Aile planlamasının dinamikleri
Gazetelerde okumuşunuzdur, SGK’nın ilk kadın başkanı Yadigar Gökalp İlhan, sosyal güvenliğin 2036’dan sonra zora girmemesi için 5 çocuk gerektiğini belirterek, ‘Başbakan Erdoğan’ın belirttiği 3 çocuk asgari. Bizim önümüzdeki yıllarda çalışacak genç nüfusa ihtiyacımız var’ buyurmuşlar. Bir üst düzey bürokratın, sosyal güvenlik sisteminin açmazlardan uzak gelişimini, sadece aile planlamasının dinamikleri ve doğurganlığın teşviki ile açıklıyorsa, ölmüşüz de ağlayanımız yok!

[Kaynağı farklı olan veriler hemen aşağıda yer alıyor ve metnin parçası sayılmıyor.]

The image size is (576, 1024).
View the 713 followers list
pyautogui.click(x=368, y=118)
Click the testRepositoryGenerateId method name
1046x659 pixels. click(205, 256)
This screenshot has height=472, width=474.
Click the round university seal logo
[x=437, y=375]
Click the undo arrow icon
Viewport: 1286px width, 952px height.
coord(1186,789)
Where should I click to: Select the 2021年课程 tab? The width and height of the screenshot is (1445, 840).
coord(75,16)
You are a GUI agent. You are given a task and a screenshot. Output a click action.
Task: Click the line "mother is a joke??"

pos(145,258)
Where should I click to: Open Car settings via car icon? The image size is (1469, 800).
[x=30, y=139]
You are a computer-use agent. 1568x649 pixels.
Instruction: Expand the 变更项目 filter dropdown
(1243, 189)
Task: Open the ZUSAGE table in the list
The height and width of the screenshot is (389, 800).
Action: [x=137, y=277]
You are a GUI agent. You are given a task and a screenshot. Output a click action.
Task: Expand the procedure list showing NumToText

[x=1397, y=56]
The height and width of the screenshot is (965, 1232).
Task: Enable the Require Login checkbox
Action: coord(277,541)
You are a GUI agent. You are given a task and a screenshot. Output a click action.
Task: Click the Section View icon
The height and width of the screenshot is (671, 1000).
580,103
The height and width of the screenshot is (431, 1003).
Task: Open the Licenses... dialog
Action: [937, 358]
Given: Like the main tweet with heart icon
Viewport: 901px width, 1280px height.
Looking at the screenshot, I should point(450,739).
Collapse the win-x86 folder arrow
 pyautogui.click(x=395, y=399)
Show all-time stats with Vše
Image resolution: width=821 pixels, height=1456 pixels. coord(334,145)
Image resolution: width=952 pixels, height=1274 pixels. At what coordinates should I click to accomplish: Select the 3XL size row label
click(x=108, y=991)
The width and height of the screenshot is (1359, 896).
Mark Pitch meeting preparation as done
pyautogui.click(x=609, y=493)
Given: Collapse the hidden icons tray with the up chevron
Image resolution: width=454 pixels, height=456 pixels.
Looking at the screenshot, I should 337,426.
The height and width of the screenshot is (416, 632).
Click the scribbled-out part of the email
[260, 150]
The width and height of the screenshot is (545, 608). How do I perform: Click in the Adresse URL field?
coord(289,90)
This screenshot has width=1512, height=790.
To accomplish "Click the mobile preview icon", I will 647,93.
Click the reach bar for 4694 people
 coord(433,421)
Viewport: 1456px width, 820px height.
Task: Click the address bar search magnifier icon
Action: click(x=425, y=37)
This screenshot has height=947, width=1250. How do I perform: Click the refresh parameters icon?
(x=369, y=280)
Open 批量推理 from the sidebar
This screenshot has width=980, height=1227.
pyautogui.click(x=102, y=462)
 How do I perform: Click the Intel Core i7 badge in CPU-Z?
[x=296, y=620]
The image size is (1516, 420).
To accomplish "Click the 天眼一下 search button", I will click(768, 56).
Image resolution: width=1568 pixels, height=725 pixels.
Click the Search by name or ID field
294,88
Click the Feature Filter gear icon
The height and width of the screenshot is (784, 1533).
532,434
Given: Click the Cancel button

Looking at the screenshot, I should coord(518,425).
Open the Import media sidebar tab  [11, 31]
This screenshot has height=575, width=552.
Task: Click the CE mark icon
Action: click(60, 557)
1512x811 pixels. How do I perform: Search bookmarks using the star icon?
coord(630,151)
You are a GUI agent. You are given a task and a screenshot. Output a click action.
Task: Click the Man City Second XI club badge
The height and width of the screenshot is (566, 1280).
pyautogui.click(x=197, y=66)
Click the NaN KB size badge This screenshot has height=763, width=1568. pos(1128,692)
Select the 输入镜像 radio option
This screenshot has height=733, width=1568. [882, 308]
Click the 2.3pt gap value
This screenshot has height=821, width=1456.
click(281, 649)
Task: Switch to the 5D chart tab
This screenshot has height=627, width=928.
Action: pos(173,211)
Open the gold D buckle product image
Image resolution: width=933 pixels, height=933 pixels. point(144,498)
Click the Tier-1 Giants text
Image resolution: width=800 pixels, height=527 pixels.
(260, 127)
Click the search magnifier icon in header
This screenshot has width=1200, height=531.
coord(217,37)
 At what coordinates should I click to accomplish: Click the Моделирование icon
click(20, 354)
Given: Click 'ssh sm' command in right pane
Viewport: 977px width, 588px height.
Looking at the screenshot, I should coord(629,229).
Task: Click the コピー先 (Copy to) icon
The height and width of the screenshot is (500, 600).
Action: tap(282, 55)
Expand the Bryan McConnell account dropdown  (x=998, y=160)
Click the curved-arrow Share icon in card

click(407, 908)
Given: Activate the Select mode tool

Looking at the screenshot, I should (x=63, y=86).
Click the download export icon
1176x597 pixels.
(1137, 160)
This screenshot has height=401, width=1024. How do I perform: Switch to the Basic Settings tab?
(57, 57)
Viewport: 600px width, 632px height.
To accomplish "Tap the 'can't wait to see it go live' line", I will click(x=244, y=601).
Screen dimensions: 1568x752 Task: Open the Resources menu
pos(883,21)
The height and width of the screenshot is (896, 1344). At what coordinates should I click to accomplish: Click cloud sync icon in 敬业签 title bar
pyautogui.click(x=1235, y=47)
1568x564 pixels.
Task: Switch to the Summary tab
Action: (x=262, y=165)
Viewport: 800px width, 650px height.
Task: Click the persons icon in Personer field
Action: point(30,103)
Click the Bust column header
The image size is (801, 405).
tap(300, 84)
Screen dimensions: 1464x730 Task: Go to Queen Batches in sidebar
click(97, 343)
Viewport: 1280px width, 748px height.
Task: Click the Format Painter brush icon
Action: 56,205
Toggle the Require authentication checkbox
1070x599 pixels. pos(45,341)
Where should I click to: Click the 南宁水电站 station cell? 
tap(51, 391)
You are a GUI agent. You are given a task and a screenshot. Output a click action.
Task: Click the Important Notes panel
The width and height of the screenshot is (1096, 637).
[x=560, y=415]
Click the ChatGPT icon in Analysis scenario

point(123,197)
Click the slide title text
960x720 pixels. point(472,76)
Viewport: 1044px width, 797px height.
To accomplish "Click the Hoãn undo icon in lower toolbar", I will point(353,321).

“Sosyal güvenlik sistemi için doğurganlık oranının ne olması gerekiyor” sorusuna, “5 çocuk! Gerçekleri bilelim, bize ne lazım onu bilelim...” yanıtını verebilmek için, “dünyadan habersiz olmak lâzım” demek yetmeyecek. “...Durumu iyi olduğu halde çocuk yapmayanlar”ı, “bu ülkeyi sevenler / sevmeyenler...” diye ayrıştırarak eleştirme özensizliğini, “Sultan’a, ‘bana güvenip de sefere çıkmasın’ mesajını gönderen köylünün fıkrasıyla da hicvetmek gerekecek.
Manşet Sözlüğü (2)
Pazartesi yazımda, “biraz da gülelim” paranteziyle hazırladığım “manşet sözlüğü”, değerli okuyucu tarafından çok beğenilmiş. “Hepsi bu kadar mı?” diye soranlarla, tadını kaçırmadan, son birkaç manşeti de paylaşmak isterim:
Keş Manşet: Başta alkollü içecekler olmak üzere, keyif verici maddeler alındıktan sonra, akşamdan kalma bir ruh hali içinde atılan, hafif melankoli içeren manşet türüdür.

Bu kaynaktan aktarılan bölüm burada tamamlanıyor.